A new study records for the first time what happens to brain cells when patients go under.
Three patients undergoing treatment for epilepsy provided a unique opportunity for researchers led by Patrick Purdon at Massachusetts General Hospital and Harvard Medical School to study the effects of anesthesia on the brain. As part of the treatment protocol, electrodes implanted in their brains would help doctors determine the source of their seizures so surgeons could later remove the damaged regions.
First the patients had surgery to implant the electrodes to find out where the trouble was. After they had healed and the source was discovered, they had a second operation to eliminate the problem regions. Because the second surgery required putting the patients under anesthesia (in these cases with propofol), the already implanted electrodes also gave Purdon and his team a chance to “watch” the brain as it loses consciousness.
As the patients received the anesthesia, they listened to spoken words and verbally responded to indicate whether they heard their own name or a word for an object like chair or table. When they stopped responding, the researchers knew they had lost consciousness. Throughout the process, the implanted electrodes recorded brain activity both within and on the surface of the brain.
Those readings, says Purdon, could help neuroscientists determine the brain differences between consciousness and unconsciousness. As the patients went under, their self-awareness dissolved as various brain regions disconnected from one another.

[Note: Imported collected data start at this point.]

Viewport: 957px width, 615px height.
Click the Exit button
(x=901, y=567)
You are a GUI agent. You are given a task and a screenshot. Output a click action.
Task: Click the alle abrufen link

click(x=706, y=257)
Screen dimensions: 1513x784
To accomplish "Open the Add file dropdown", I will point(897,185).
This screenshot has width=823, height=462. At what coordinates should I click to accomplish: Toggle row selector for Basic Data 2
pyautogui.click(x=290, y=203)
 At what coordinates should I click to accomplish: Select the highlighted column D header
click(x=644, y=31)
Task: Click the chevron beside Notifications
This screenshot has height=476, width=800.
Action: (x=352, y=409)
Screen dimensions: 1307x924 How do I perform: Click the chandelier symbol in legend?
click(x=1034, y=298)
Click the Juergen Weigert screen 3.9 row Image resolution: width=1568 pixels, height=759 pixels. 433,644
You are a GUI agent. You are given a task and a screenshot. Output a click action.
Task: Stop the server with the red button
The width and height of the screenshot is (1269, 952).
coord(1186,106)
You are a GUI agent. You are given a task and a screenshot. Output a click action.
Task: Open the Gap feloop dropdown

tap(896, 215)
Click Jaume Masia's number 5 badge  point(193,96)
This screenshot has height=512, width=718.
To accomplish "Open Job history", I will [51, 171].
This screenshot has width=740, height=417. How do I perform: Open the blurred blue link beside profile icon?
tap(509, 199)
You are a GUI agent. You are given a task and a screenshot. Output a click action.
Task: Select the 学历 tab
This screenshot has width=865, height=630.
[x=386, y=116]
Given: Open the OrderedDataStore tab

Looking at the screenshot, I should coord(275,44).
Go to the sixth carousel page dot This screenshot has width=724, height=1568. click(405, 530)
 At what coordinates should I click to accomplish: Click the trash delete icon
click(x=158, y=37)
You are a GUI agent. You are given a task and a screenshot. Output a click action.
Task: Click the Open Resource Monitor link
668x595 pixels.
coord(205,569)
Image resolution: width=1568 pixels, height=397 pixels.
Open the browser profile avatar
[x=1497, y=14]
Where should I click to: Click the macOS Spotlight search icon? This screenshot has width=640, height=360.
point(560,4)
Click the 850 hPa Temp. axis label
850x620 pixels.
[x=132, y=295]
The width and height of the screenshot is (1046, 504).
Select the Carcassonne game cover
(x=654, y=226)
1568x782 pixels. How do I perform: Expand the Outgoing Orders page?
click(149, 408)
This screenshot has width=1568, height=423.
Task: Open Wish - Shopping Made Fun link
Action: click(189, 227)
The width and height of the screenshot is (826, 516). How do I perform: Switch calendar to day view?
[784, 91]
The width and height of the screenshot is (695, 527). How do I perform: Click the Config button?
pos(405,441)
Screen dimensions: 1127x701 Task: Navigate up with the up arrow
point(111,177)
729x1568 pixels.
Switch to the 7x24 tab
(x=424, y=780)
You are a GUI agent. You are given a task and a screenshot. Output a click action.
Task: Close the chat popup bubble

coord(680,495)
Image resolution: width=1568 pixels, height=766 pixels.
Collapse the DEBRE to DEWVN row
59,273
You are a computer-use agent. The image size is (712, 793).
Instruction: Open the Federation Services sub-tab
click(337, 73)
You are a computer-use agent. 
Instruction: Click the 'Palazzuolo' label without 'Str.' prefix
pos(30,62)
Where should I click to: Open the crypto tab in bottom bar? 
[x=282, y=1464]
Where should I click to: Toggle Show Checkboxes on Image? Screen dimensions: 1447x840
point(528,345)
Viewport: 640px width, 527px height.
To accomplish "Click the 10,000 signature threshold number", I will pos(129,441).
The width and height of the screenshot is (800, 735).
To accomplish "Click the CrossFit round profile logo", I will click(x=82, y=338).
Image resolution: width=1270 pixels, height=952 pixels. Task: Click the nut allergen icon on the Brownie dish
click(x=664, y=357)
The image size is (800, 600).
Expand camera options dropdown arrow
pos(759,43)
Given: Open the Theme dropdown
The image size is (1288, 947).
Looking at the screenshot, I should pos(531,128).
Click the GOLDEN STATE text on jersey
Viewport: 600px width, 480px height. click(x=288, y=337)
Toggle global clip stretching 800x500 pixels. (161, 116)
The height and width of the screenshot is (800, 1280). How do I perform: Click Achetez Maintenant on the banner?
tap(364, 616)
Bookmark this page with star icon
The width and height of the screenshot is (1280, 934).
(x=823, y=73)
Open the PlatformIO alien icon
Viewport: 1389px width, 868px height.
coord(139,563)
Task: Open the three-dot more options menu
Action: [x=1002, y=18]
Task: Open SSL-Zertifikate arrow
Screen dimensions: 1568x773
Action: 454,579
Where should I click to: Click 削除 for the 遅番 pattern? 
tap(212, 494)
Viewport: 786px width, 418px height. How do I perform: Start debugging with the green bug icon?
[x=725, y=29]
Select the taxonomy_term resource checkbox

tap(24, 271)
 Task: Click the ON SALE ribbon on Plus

“This study is providing us with new information about what’s really going on in propofol anesthesia,” says Dr. Nicholas Schiff, professor of neurology and neuroscience at Weill Cornell Medical College, who was not associated with the research. “I think it’s very important.”
As the different brain regions go off-line, a slow wave of electrical activity, which operates at a much-slower frequency than during wakefulness, starts to oscillate. “It’s slow, and it develops right at the point where the person loses consciousness,” says Purdon. “It’s much larger, an order of magnitude larger, than if you look at the same rhythm when someone is awake.”
These wave patterns restrict neuron activity so that cells can only fire for short periods of time. “[The new wave pattern] silenc[es the neurons] and only allow[s] them to be activated for brief periodic intervals,” Purdon says, “It’s not so much that the brain is per se, ‘shut off.’ It’s in some pattern that is incompatible with consciousness.”
The incompatibility essentially prevents different parts of the brain from communicating with each other, much like people speaking different languages have trouble conversing with one another. Although specific regions can show short periods of coherent firing patterns similar to those that govern normal waking states, the new oscillation pattern keeps them out of synch with each other so they can’t connect or share information.
“It’s as if a conductor is playing a piece where he shuts everyone in one section down and has another group play,” says Purdon.
The study adds support to the idea that consciousness is not found in any single brain region, but is rather the combined result of a network of neural connections between multiple areas of the brain. And while that has brain scientists eager to learn more about the biological basis of consciousness, the findings also have potential applications for patients. Very rarely — in about 1 in 10,000 operations — people can be awake while anesthetized. Using the signals found in the current study from the anesthetized patients, researchers may be able to develop an algorithm that provides a signature for unconsciousness. Anesthesiologists can then look for this pattern while their patients are going under, and ensure that they are truly asleep during surgery.
The research was published in the Proceedings of the National Academy of Sciences.